444315 Outlier Detection and Analysis in Batch and Continuous Processes

Monday, April 11, 2016: 3:30 PM
343B (Hilton Americas - Houston)
Peter Ryan, Response Process Consulting LLC, League City, TX

Title:  Outlier Detection and Analysis in Batch and Continuous Processes

Author/Presenter:  Peter J. Ryan, Ph.D., P.E.

Author/Presenter email:  peter.ryan@responsepc.com

Company:  Response Process Consulting LLC


All manufacturing sectors, continuous or batch, gather process data for archiving and analysis purposes.  Often the amount of data gathered, and the quality of data, makes it difficult to use this resource effectively.  Major drawbacks in the quality of the available data include:

·         large gaps in the process data

·         noise, poor signal-to-noise ratios

·         correlated data

·         accuracy

·         precision

New methods have been developed to handle these issues and to develop process models based on this resource.  Specifically, a new approach to handling missing data and reconstructing quality data based on the observed (archived) data is presented.  Once the models are developed, outliers can be identified in the continuous or batch data, and relationships between the Key Process Indicators (KPI's) and the upstream process variables can be established.

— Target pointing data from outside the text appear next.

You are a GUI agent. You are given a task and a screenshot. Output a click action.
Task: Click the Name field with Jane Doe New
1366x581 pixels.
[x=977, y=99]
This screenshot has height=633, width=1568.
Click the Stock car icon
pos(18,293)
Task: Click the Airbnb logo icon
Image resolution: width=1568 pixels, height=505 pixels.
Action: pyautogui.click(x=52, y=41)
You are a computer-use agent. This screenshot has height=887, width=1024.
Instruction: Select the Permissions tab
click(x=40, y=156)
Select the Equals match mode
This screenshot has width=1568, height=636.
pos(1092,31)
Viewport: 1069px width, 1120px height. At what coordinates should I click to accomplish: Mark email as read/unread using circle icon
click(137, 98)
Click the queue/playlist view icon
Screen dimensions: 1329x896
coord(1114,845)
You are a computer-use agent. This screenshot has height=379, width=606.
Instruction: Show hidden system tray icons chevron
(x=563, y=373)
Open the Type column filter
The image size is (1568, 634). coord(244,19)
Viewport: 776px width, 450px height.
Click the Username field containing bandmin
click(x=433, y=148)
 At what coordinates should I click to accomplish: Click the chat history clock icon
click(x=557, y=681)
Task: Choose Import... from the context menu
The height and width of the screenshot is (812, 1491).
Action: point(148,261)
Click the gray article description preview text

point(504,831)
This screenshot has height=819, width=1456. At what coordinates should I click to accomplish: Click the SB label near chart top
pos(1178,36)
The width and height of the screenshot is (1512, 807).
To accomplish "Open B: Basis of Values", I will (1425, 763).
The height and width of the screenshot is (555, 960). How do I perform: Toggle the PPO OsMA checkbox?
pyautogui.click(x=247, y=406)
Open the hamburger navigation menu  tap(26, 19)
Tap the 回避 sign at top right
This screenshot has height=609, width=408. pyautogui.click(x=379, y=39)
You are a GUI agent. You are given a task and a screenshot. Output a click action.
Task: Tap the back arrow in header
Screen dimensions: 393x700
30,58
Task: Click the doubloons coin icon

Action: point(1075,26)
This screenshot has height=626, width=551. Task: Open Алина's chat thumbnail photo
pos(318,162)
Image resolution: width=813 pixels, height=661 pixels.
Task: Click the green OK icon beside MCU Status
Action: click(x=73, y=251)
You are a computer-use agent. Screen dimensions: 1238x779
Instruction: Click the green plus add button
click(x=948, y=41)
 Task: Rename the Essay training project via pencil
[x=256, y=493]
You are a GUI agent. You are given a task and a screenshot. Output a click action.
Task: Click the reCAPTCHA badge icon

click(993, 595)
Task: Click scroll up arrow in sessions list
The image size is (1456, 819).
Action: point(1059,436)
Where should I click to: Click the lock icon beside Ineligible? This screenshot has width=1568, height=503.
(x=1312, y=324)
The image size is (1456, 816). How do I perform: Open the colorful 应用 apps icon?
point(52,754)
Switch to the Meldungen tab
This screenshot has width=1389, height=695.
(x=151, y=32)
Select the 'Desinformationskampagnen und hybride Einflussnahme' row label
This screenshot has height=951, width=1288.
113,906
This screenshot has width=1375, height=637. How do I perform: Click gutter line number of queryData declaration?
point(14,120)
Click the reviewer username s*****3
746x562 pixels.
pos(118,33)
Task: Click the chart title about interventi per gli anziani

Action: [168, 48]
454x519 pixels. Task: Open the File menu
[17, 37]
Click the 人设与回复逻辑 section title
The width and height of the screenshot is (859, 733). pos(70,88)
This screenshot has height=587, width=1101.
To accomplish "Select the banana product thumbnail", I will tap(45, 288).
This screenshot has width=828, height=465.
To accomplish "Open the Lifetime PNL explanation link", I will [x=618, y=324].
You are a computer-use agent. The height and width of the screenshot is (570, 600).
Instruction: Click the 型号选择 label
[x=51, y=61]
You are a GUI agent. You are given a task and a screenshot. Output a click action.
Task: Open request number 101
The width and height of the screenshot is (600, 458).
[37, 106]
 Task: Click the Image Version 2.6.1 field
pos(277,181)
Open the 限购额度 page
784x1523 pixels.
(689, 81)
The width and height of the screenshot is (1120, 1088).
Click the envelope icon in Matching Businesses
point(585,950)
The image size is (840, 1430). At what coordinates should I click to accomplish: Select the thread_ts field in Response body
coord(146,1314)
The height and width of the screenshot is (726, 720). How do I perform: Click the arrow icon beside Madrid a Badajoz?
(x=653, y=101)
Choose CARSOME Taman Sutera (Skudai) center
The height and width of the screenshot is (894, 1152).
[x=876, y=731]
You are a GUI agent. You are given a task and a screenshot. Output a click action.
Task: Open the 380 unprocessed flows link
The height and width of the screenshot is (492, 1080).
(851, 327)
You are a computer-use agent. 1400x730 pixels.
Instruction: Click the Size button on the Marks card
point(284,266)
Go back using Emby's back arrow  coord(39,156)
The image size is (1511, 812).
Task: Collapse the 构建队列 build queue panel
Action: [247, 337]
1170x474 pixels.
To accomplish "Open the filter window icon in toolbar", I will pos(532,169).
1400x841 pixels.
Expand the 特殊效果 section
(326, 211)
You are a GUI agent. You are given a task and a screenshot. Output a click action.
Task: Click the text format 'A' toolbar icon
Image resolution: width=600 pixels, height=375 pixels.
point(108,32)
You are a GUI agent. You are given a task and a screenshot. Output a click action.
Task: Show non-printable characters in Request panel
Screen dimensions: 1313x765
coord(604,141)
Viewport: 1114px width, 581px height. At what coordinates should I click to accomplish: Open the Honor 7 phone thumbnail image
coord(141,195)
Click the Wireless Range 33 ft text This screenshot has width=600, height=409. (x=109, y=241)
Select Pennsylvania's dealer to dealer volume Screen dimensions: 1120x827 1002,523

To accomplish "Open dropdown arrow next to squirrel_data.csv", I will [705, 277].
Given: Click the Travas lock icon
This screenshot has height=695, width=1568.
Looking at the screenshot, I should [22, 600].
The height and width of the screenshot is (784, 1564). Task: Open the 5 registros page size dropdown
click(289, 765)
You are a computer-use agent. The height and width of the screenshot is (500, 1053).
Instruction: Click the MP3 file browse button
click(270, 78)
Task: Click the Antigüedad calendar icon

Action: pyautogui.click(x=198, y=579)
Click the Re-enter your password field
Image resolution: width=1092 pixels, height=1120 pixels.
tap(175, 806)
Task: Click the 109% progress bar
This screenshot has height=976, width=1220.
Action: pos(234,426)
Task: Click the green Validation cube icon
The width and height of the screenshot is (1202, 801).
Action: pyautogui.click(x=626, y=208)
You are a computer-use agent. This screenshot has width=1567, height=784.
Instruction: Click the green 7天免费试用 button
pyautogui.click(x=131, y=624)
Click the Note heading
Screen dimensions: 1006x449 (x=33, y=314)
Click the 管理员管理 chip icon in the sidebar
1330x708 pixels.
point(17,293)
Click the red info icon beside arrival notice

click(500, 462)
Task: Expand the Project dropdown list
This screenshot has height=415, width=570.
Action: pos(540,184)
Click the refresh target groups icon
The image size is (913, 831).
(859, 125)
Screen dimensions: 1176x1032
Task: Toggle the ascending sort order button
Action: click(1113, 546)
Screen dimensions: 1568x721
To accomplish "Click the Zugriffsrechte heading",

Often, steady state or dynamic models are available to describe a process.  However, these first-principle models often do not have the granularity needed to describe product specifications such as color, turbidity or solvent loss due to entrainment in a separator.  Machine learning can be used to examine large historical process data sets and determine the leading controlled variables of a process.  The machines learning methods first fit the data to a specified model, and then use the model to explore the data space.  Unsupervised learning gives the fitting method full ability to determine what is different in the data.  Supervised learning requires the fitting method to consider both the archived process data and measured quality data (acquired off-line of the process).  An example of unsupervised modeling is Principal Component Analysis (PCA).  An example of supervised modeling is Partial Least Squares (PLS).  Both of these methods can be used to model the historical process data and find outliers by plotting the two principal component elements (scores) that capture the most variability in the data.  The score plots examine the data for clusters that classify the data as meeting product specifications and not meeting product specifications.  The clusters that represent production runs not meeting product specifications can be further examined to discover the upstream process variables that are the cause of the product not meeting specification.  While visual inspection has been described, statistical metrics such as the Squared Prediction Error (SPE) and Hotellings T2 metrics can be calculated to find the same results in the data.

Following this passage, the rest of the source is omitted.